Dr.  Firman Kurniawan S.

Pemerhati budaya dan komunikasi digital, pendiri LITEROS.org, dan penulis buku Digital Dilemma

Konten Ceria Media Sosial: Tanda Bahaya yang Digaungkan Perempuan?

Dr. Firman Kurniawan S. Minggu, 17 September 2023
Konten curhat soal KDRT oleh pasangan berbalut keceriaan di media sosial, tanda perempuan minta pertolongan?
Konten curhat soal KDRT oleh pasangan berbalut keceriaan di media sosial, tanda perempuan minta pertolongan? tommy

Tulisan ini merupakan pandangan pribadi dari penulis.

 

Parapuan.co - Keceriaan yang tersirat lewat unggahan media sosial, bisa sama sekali tak identik dengan keadaan pengunggahnya.

Keceriaan bisa untuk menyamarkan situasi yang sebenarnya dialami.
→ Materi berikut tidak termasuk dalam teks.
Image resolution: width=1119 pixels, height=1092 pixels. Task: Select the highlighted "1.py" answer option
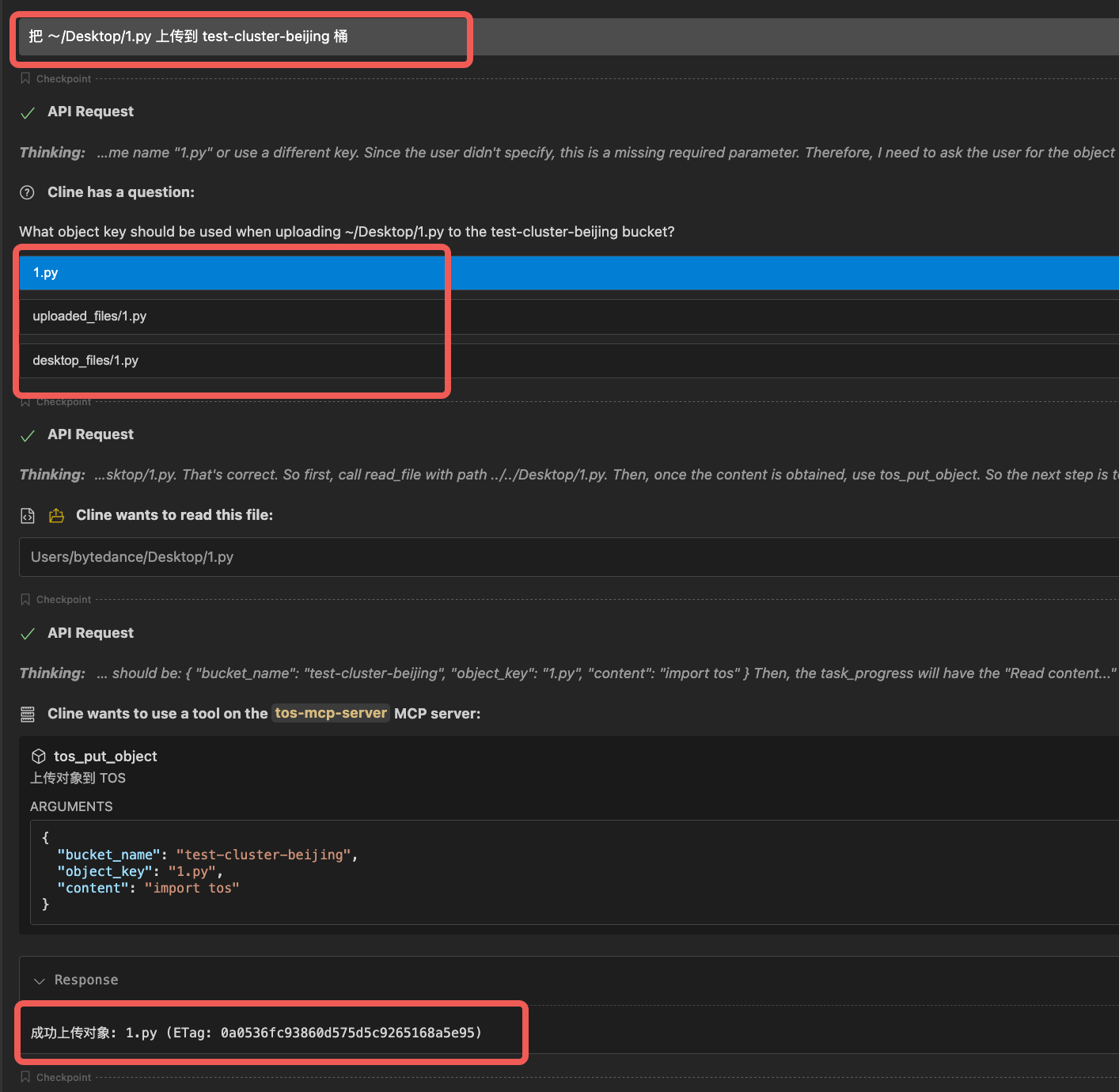click(229, 273)
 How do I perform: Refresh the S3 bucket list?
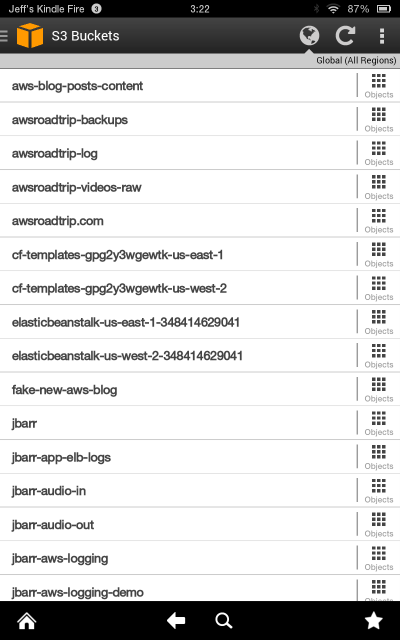[x=345, y=36]
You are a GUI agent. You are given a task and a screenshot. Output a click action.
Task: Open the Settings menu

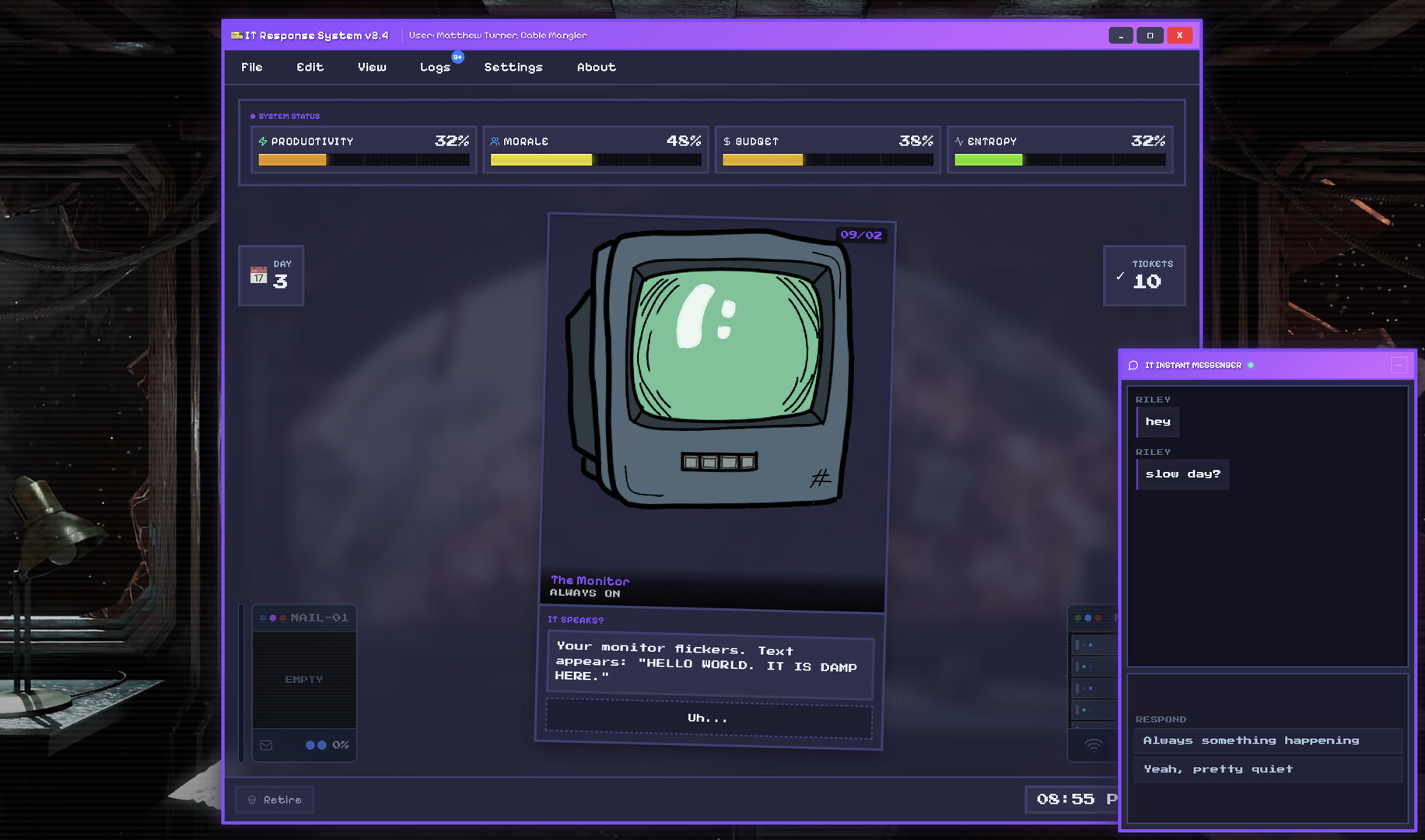pos(513,68)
Atau justru berusaha menarik perhatian pengguna media sosial lain.

Setidaknya, itulah 2 kemungkinan yang bisa dibaca dari terbunuhnya Mega Suryani, oleh tangan sadis suaminya.

Dari ringkasan kejadian berdasar pemberitaan TribunJatim, 11 September 2023, juga beberapa media online lainnya, terungkap: Seorang laki-laki berinisial N menggorok sadis istrinya hingga tewas.

Peristiwa menghebohkan ini, terjadi pada Kamis, 7 September 2023.

Pembunuhan yang dilatarbelakangi perselisihan rumah tangga itu, terjadi di kediaman keduanya, di Jalan Cikedokan, Sukadanau, Cikarang Barat, Kabupaten Bekasi, Jawa Barat.

Adalah aparat Polsek Cikarang Barat pada Sabtu, 9 September 2023 jam 01.30 WIB, yang memperoleh laporan terjadinya peristiwa, setelah pelaku menyerahkan diri dengan diantar kedua orang tuanya,

Perselisihan rumah tangga pasangan beranak 2 (yang tadinya bakal menjadi 3) ini, bukan peristiwa final pertama kalinya. Mega Suryani kerap mengalami kekerasan dalam rumah tangga (KDRT).

Pada KDRT yang ke sekian kalinya itu, dirinya menemui ajal. Realitas KDRT yang menimpa, terungkap saat unggahan konten media sosial Mega Suryani dirunut ulang.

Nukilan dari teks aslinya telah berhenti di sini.